Consigne A —
D'après le document ci-dessous, qui a remporté la primaire socialiste ?

La sagesse conventionnelle s'exprime de la façon suivante : aussi sûrement que Mme Le Pen arrivera en tête au premier tour, elle perdra au second. Les éléments de cette certitude sont multiples : si Marine est vénérée par les électeurs frontistes, elle est tout autant rejetée par les autres, soit deux Français sur trois ; elle ne peut s'allier à aucun autre parti politique pour concrétiser sa victoire ; elle sait elle-même qu'elle va faire un très bon score, elle ne croit pas être élue cette année.

En réalité, le suffrage universel ne se limite pas à l'arithmétique. Benoît Hamon a gagné la primaire socialiste bien que les frondeurs fussent minoritaires au sein du PS. Mme Le Pen sera battue tant qu'elle aura en face d'elle un homme (ou une femme) compétent, républicain, respectueux des libertés et, surtout, capable de séduire en dehors de l'arène de son parti. Il faut, pour gagner, avoir une dimension universelle, que Mme Le Pen n'a pas (au point d'en être handicapée), mais qu'ont d'autres candidats. Pas tous. Cette année a jeté dans la course les professionnels de la candidature, comme M. Dupont-Aignan, abonné aux déroutes, ou comme Jacques Cheminade, pour qui c'est un coûteux passe-temps. Mais les primaires ont produit également des personnages rares, par exemple Benoît Hamon, qui ne manque ni d'intelligence ni de courage, et nous convie lui aussi à une aventure ; ou François Fillon, que tout le monde croyait vêtu de probité candide et de lin blanc.

Consigne B —
Convertissez l'ensemble des lignes des enregistrements ci-dessous en tableau Markdown à deux colonnes, « Numéro » et « Ligne de l'enregistrement », en laissant de côté les lignes vides et les images.

Enregistrements fournis —

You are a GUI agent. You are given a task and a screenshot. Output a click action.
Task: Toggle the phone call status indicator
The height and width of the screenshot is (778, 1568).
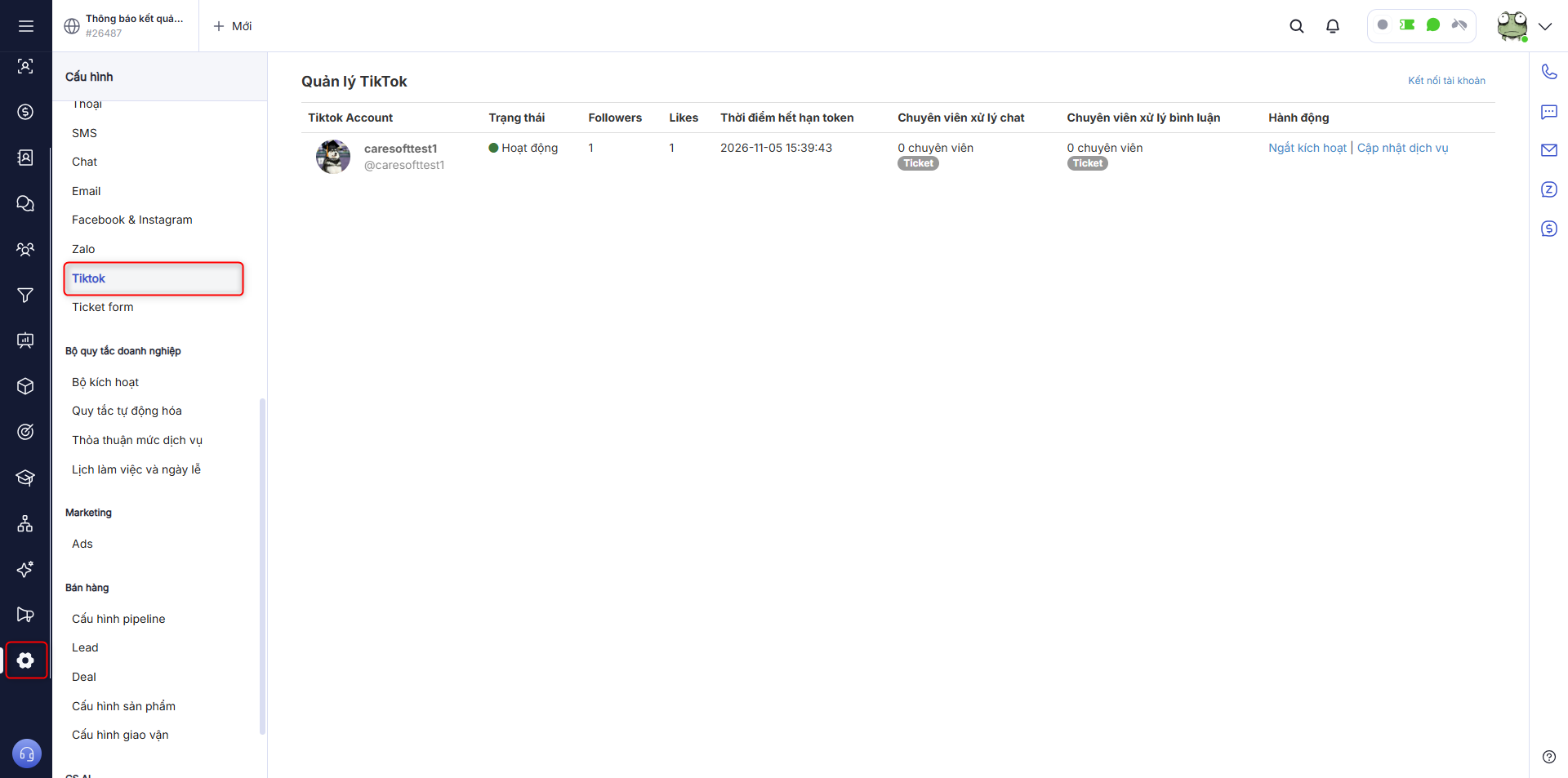1459,25
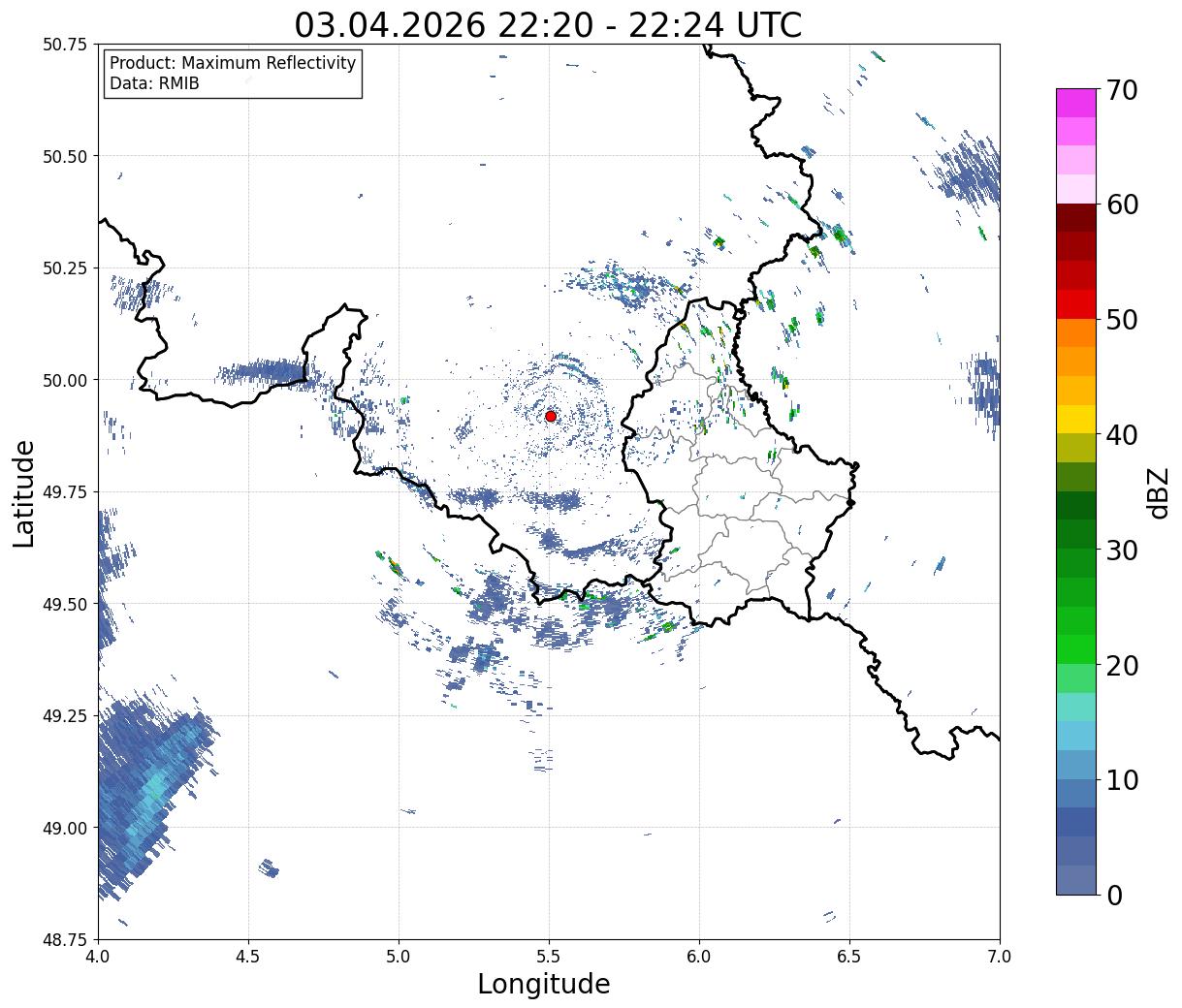Click the red radar location marker
The image size is (1182, 1008).
551,416
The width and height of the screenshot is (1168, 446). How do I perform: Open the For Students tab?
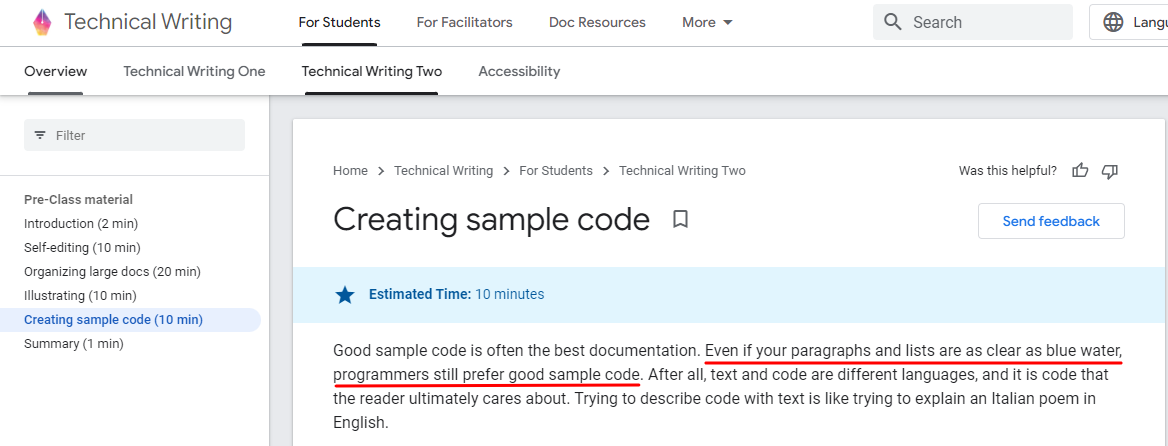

Bonne réponse A —
Benoît Hamon.

Bonne réponse B —
| Numéro | Ligne de l'enregistrement |
|---|---|
| 1 | You are a GUI agent. You are given a task and a screenshot. Output a click action. |
| 2 | Task: Toggle the phone call status indicator |
| 3 | The height and width of the screenshot is (778, 1568). |
| 4 | 1459,25 |
| 5 | Click the red radar location marker |
| 6 | The image size is (1182, 1008). |
| 7 | 551,416 |
| 8 | The width and height of the screenshot is (1168, 446). How do I perform: Open the For Students tab? |